There were 415 households, out of which 36.4% had children under the age of 18 living with them, 28.7% were married couples living together, 35.7% had a male householder with no spouse present, and 26.5% had a female householder with no spouse present. 40.3% of all households were made up of individuals, and 20.7% were someone living alone who was 65 years of age or older. The average household size was 2.38, and the average family size was 3.12.

26.6% of the village's population were under the age of 18, 57.3% were 18 to 64, and 16.1% were 65 years of age or older. The median age was 34.9. For every 100 females, there were 141.1 males.

According to the U.S. Census American Community Survey, for the period 2016-2020 the estimated median annual income for a household in the village was $42,443, and the median income for a family was $47,917. About 14.7% of the population were living below the poverty line, including 20.4% of those under age 18 and 5.0% of those age 65 or over. About 53.9% of the population were employed, and 10.9% had a bachelor's degree or higher.

===2010 census===
As of the census of 2010, there were 745 people, 329 households, and 180 families living in the village. The population density was 2759.3 PD/sqmi. There were 382 housing units at an average density of 1414.8 /sqmi. The racial makeup of the village was 80.7% White, 14.8% African American, 0.4% Asian, 0.1% Pacific Islander, 0.4% from other races, and 3.6% from two or more races. Hispanic or Latino of any race were 0.9% of the population.

There were 329 households, of which 29.2% had children under the age of 18 living with them, 33.4% were married couples living together, 15.8% had a female householder with no husband present, 5.5% had a male householder with no wife present, and 45.3% were non-families. 35.0% of all households were made up of individuals, and 6.4% had someone living alone who was 65 years of age or older. The average household size was 2.26 and the average family size was 2.94.

The median age in the village was 36.3 years. 23.1% of residents were under the age of 18; 11.2% were between the ages of 18 and 24; 26.8% were from 25 to 44; 27.9% were from 45 to 64; and 10.9% were 65 years of age or older. The gender makeup of the village was 49.8% male and 50.2% female.

===2000 census===
As of the census of 2000, there were 899 people, 391 households, and 220 families living in the village.

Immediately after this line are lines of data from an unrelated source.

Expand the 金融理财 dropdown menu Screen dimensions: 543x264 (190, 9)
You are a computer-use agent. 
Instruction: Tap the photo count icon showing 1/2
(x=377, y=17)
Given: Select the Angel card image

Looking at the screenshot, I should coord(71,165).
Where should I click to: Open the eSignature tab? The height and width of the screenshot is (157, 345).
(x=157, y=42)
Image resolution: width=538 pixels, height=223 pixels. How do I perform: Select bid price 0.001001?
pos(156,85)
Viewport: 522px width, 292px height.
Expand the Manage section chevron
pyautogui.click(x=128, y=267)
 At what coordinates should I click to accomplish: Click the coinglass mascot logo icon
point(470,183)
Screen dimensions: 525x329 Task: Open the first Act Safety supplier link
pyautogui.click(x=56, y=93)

The population density was 3,494.1 PD/sqmi. There were 418 housing units at an average density of 1,624.6 /sqmi. The racial makeup of the village was 91.99% White, 3.78% African American, 0.22% Native American, 0.11% from other races, and 3.89% from two or more races. Hispanic or Latino of any race were 0.67% of the population.

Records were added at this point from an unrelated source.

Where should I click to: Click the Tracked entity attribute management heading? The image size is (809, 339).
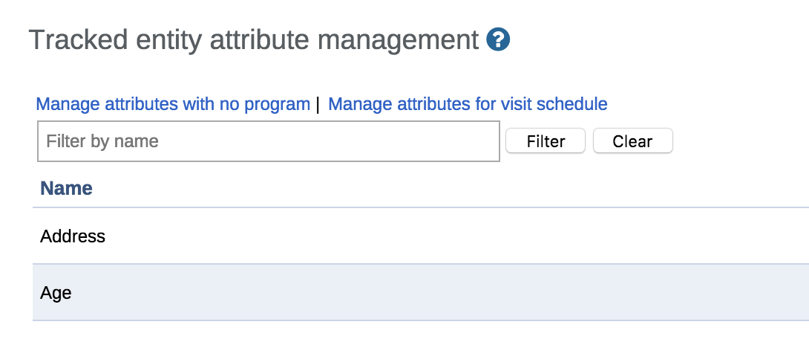point(253,40)
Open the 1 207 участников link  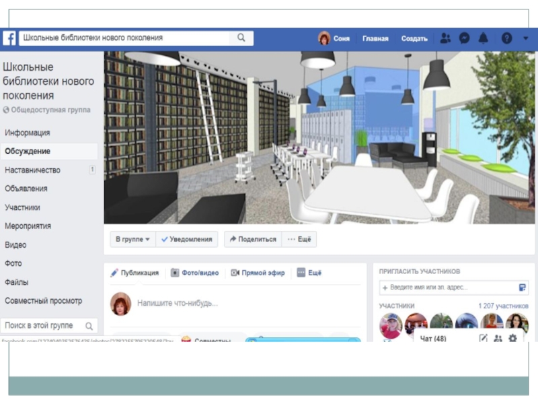pos(503,306)
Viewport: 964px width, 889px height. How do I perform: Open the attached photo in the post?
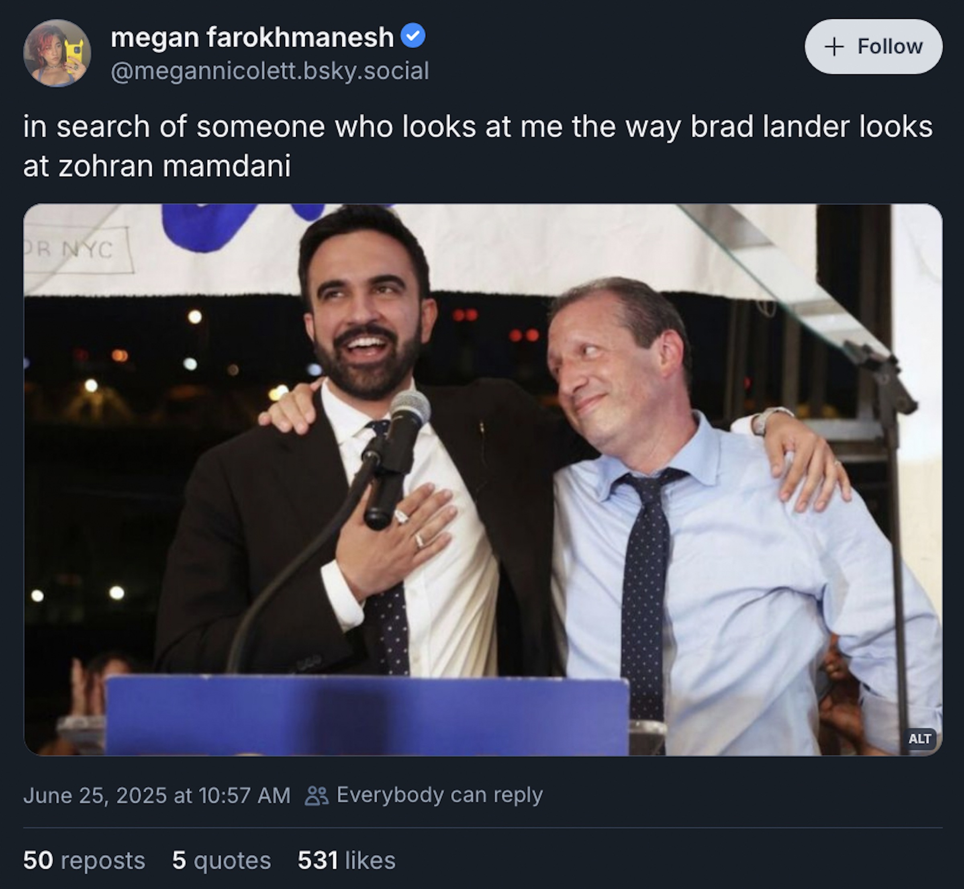[x=482, y=479]
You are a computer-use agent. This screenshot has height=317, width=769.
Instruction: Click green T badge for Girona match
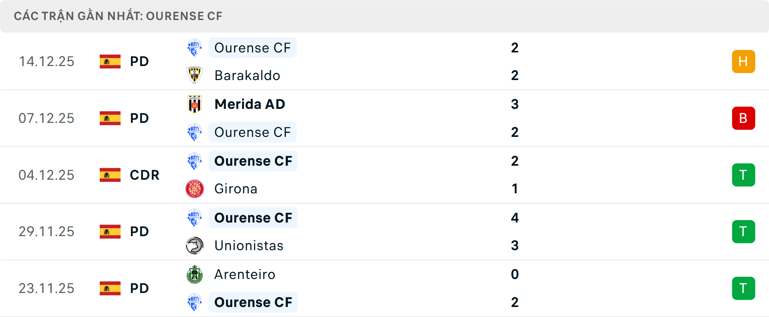tap(743, 175)
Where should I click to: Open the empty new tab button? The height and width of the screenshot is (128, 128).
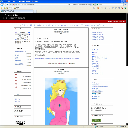pos(35,11)
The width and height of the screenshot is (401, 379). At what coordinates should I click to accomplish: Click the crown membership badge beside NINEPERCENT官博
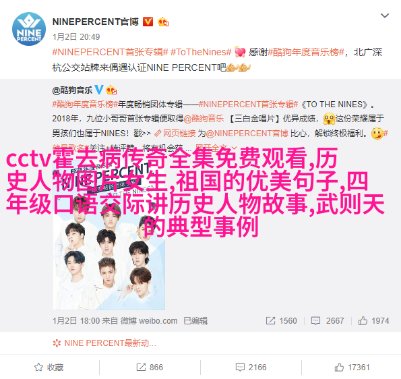(x=163, y=22)
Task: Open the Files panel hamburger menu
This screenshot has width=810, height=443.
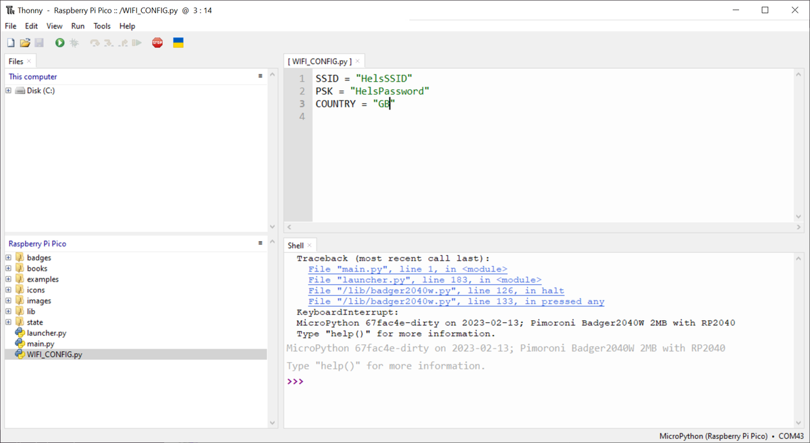Action: point(260,76)
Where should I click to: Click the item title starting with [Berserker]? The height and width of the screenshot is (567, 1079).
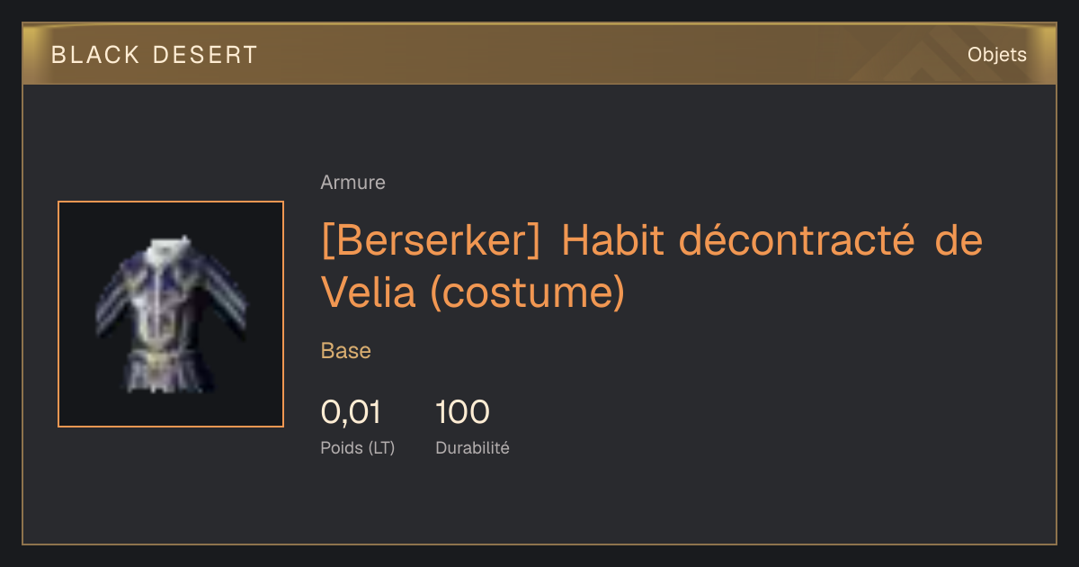point(652,266)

There were 391 households, out of which 28.6% had children under the age of 18 living with them, 39.4% were married couples living together, 12.5% had a female householder with no husband present, and 43.5% were non-families. 38.1% of all households were made up of individuals, and 11.3% had someone living alone who was 65 years of age or older. The average household size was 2.30 and the average family size was 3.05.

In the village, the population was spread out, with 24.9% under the age of 18, 9.1% from 18 to 24, 32.5% from 25 to 44, 21.2% from 45 to 64, and 12.2% who were 65 years of age or older. The median age was 35 years. For every 100 females there were 98.0 males. For every 100 females age 18 and over, there were 95.7 males.

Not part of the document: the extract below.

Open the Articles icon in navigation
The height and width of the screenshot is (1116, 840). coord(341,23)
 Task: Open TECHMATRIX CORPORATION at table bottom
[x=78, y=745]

The median income for a household in the village was $30,288, and the median income for a family was $46,111. Males had a median income of $36,016 versus $23,173 for females. The per capita income for the village was $17,683. About 10.2% of families and 13.0% of the population were below the poverty line, including 19.6% of those under age 18 and 3.7% of those age 65 or over.